» **Exercise goal**
Show every line in the entries below where the word "will" appears.

[Task data Boundary: Start]

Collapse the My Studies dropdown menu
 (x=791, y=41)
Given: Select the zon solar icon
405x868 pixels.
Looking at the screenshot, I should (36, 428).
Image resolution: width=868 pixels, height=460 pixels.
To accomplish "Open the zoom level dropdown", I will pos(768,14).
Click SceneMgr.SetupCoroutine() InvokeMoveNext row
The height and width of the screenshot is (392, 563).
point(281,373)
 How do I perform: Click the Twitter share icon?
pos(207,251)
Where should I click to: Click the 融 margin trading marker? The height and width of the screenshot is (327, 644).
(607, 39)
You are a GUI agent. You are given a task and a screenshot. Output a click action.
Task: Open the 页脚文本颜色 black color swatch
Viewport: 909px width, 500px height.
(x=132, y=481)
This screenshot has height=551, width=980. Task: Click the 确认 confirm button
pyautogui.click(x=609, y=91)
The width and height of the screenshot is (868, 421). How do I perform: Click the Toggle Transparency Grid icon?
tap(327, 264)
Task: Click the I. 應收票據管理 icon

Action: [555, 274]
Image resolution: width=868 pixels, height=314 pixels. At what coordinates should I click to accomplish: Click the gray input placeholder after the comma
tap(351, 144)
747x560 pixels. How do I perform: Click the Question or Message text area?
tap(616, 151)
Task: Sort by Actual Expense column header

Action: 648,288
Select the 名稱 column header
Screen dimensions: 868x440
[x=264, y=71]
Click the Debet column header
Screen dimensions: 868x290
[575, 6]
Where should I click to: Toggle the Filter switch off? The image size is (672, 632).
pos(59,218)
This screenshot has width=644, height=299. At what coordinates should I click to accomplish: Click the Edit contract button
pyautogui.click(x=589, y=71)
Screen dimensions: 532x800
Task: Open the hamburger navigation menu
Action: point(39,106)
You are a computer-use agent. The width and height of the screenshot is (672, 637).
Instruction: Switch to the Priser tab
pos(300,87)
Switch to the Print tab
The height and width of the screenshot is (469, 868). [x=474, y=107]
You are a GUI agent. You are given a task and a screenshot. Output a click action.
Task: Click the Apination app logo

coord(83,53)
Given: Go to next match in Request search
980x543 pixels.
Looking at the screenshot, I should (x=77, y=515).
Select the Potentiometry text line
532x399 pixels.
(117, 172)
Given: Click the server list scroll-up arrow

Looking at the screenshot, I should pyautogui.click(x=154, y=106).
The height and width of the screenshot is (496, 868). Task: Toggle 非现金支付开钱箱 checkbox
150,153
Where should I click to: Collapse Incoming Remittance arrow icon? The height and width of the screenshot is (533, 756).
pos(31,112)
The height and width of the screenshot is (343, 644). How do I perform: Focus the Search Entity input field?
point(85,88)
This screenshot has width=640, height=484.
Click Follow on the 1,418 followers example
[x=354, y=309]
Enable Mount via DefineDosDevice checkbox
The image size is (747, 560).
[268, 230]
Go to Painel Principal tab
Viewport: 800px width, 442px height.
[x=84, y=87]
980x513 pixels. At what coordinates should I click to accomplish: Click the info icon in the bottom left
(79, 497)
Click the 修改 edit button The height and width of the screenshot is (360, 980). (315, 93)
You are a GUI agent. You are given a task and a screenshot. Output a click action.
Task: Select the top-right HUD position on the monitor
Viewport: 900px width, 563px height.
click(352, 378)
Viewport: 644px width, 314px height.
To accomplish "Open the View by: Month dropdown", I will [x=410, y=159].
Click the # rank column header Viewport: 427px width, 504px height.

[Task data Boundary: End]

» **Written reply**
To accomplish "Open the zoom level dropdown", I will pos(768,14).
To accomplish "Open the View by: Month dropdown", I will [x=410, y=159].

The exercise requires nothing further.